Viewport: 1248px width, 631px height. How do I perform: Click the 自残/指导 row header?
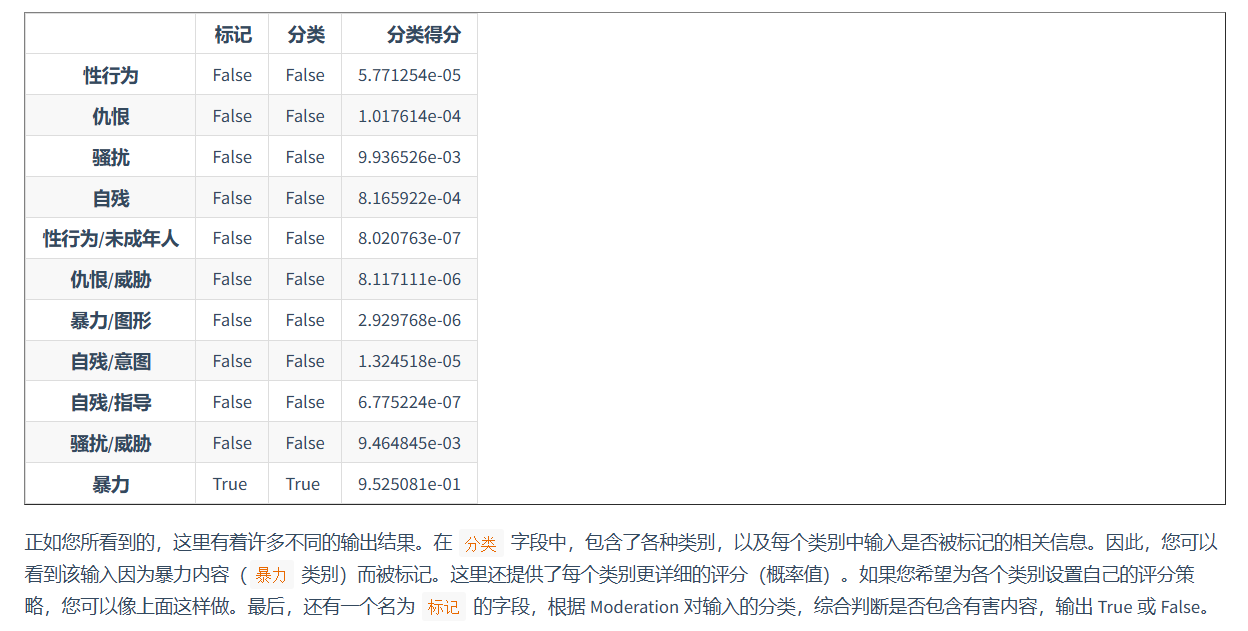(x=110, y=403)
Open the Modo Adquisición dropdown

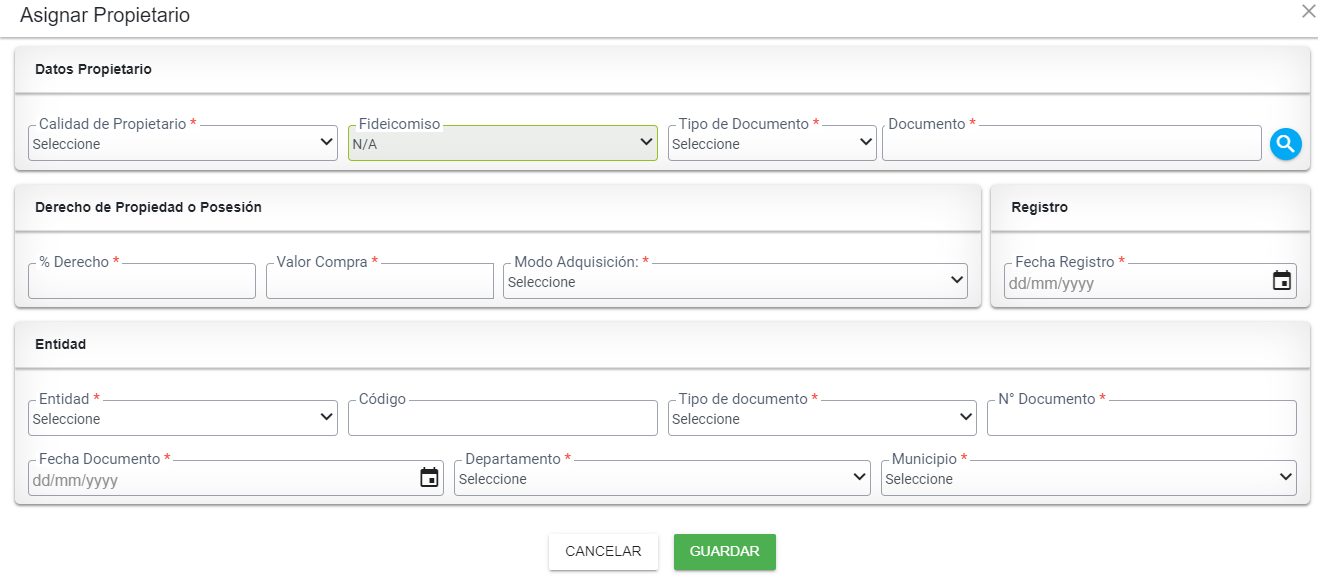[x=736, y=281]
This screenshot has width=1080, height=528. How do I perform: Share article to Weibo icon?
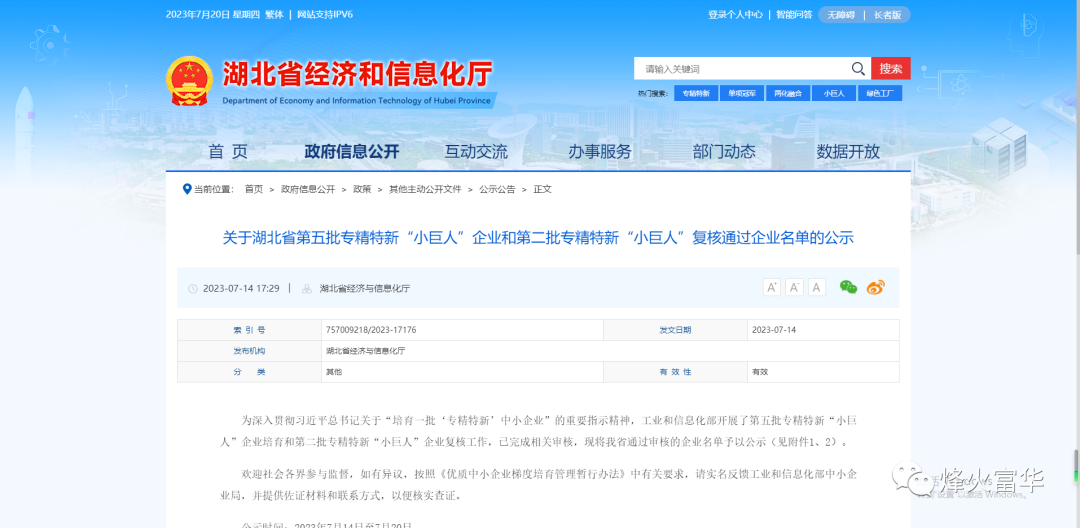click(x=876, y=288)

#### The problem:
Omit pictures and output the listing exactly.

#### Response to the exercise:
Viewport: 1248px width, 631px height. How do I perform: Click the 自残/指导 row header?
(x=110, y=403)
Open the Modo Adquisición dropdown

[x=736, y=281]
This screenshot has width=1080, height=528. How do I perform: Share article to Weibo icon?
click(x=876, y=288)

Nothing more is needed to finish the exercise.